• _Passage to read_
+++

Once the Tortue Phase 1 SPA Commercial Operations Date was achieved in February 2026, we have a commitment to our buyer under the Tortue Phase 1 SPA, BP Gas Marketing Limited, to deliver our proportionate share of a minimum annual contract quantity of LNG of 127,951,000 MMBtu, which is equivalent to approximately 2.45 million tonnes per annum, subject to certain downward adjustments by the sellers. Under certain circumstances, in the event the annual quantities provided are lower than the minimum annual contract quantity, Kosmos may be obligated to credit or pay a portion of the Contract Price to BP Gas Marketing Limited for the shortfall volumes.
In February 2026, the TEN partnership executed the final Sale and Purchase Agreement to acquire the TEN FPSO from MODEC, Inc. at the end of its current lease in 2027 for a gross purchase price of $205.0 million. We have a commitment to Tullow for our proportionate share of the gross purchase price.
Critical Accounting Policies
This discussion of financial condition and results of operations is based upon the information reported in our consolidated financial statements, which have been prepared in accordance with generally accepted accounting principles in the United States. The preparation of our financial statements requires us to make assumptions and estimates that affect the reported amounts of assets, liabilities, revenues and expenses, as well as the disclosure of contingent assets and liabilities as of the date the financial statements are available to be issued. These estimates could change materially if different information or assumptions were used. We base our assumptions and estimates on historical experience and other sources that we believe to be reasonable at the time. Actual results may vary from our estimates. Our significant accounting policies are detailed in “Item 8. Financial Statements and Supplementary Data—Note 2—Accounting Policies.” We have outlined below certain accounting policies that are of particular importance to the presentation of our financial position and results of operations and require the application of significant judgment or estimates by our management.
Revenue Recognition. We recognize revenues on the volumes of hydrocarbons sold to a purchaser. The volumes sold may be more or less than the volumes to which we are entitled based on our ownership interest in the property. These differences result in a condition known in the industry as a production imbalance. A receivable or liability is recognized only to the extent that we have an imbalance on a specific property greater than the expected remaining proved reserves on such property. As of December 31, 2025 and 2024, we had no oil and gas imbalances recorded in our consolidated financial statements.
Our oil and gas revenues are recognized when hydrocarbons have been sold to a purchaser at a fixed or determinable price, title has transferred and collection is probable. Certain revenues are based on contracts with provisional pricing and quantity optionality which contain a derivative that is separated from the host contract for accounting purposes. The host contract is the receivable from sales at the spot price on the date of sale. The derivative, which is not designated as a hedge, is marked to market through oil and gas revenue each period until the final settlement occurs, which generally is limited to the month after the sale.

+++

Records from a collection
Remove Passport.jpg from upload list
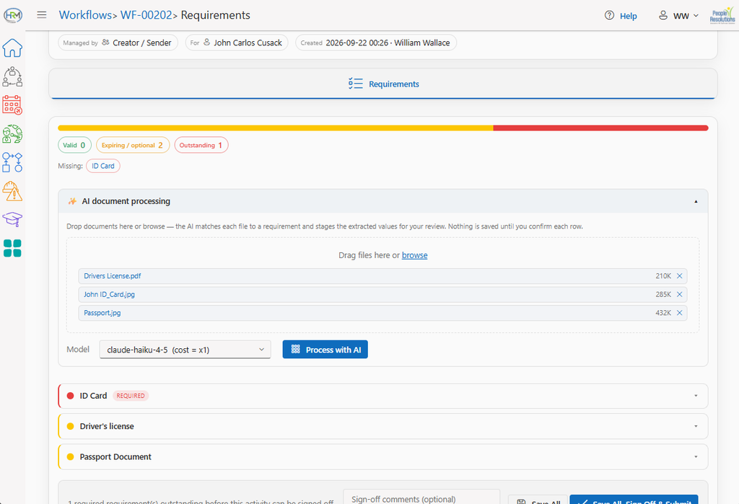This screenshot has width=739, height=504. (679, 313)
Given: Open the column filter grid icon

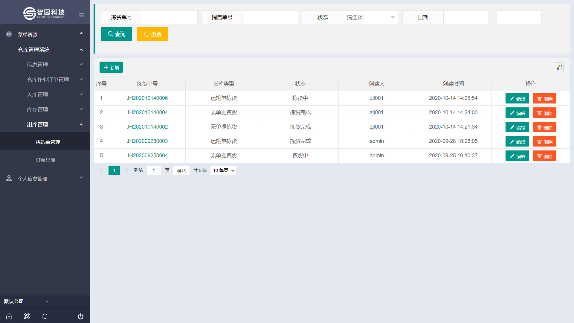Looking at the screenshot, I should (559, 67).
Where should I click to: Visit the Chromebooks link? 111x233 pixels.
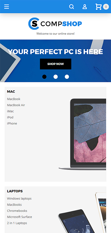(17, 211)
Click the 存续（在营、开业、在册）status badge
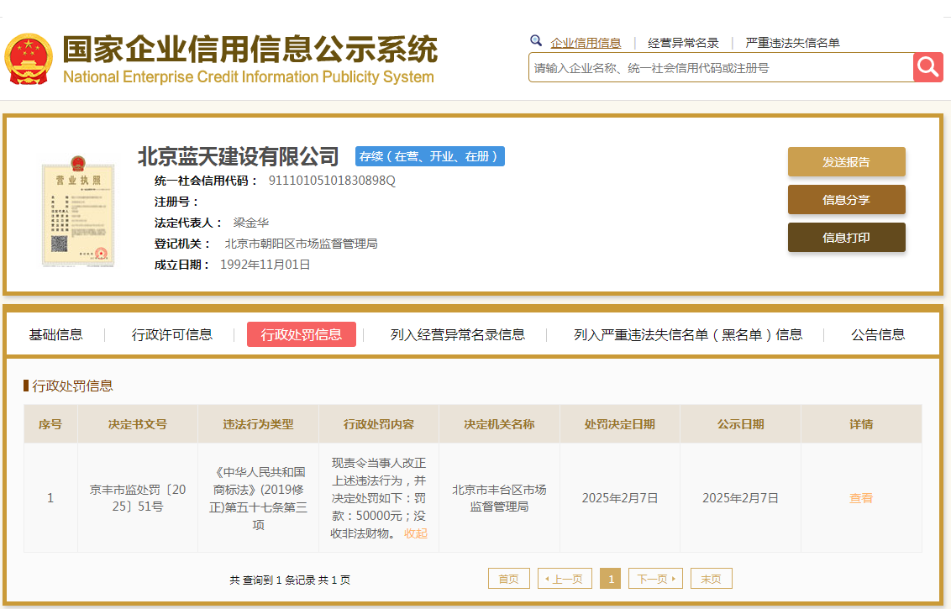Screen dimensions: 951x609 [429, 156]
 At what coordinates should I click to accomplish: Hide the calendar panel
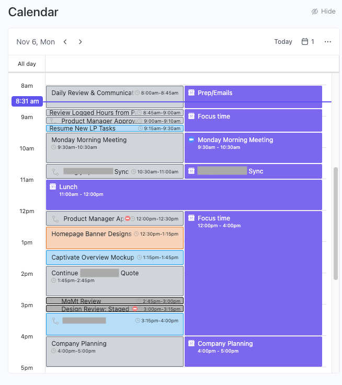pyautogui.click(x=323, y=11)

+++

• _Written task 1_
Do these statements agree with the Kosmos passage? Answer yes or no for each, and quote the words that decide it. (a) The TEN FPSO has a gross purchase price of $205.0 million. (b) Oil and gas imbalances were recorded in the consolidated financial statements as of December 31, 2025. (c) The derivative in contracts with provisional pricing is designated as a hedge.
• _Written task 2_
Who is the buyer under the Tortue Phase 1 SPA, according to the Kosmos passage?
• _Written task 3_
Write what comes next in the Kosmos passage, picking up after its final sentence.
The entries are separate from the Kosmos passage and stand on their own.

• _Final answer 1_
(a) Yes: "for a gross purchase price of $205.0 million"
(b) No: "As of December 31, 2025 and 2024, we had no oil and gas imbalances recorded in our consolidated financial statements."
(c) No: "The derivative, which is not designated as a hedge"

• _Final answer 2_
BP Gas Marketing Limited.

• _Final answer 3_
Exploration and Development Costs. We follow the successful efforts method of accounting for our oil and gas properties. Acquisition costs for proved and unproved properties are capitalized when incurred. Costs of unproved properties are transferred to proved properties when a determination that proved reserves have been found. Exploration costs, including geological and geophysical costs and costs of carrying unproved properties, are expensed as incurred. Exploratory drilling costs are capitalized when incurred. If exploratory wells are determined to be commercially unsuccessful or dry holes, the applicable costs are expensed and recorded in exploration expense on the consolidated statement of operations. Costs incurred to drill and equip development wells, including unsuccessful development wells, are capitalized. Costs incurred to operate and maintain wells and equipment and to lift oil and natural gas to the surface are expensed as oil and gas production expense.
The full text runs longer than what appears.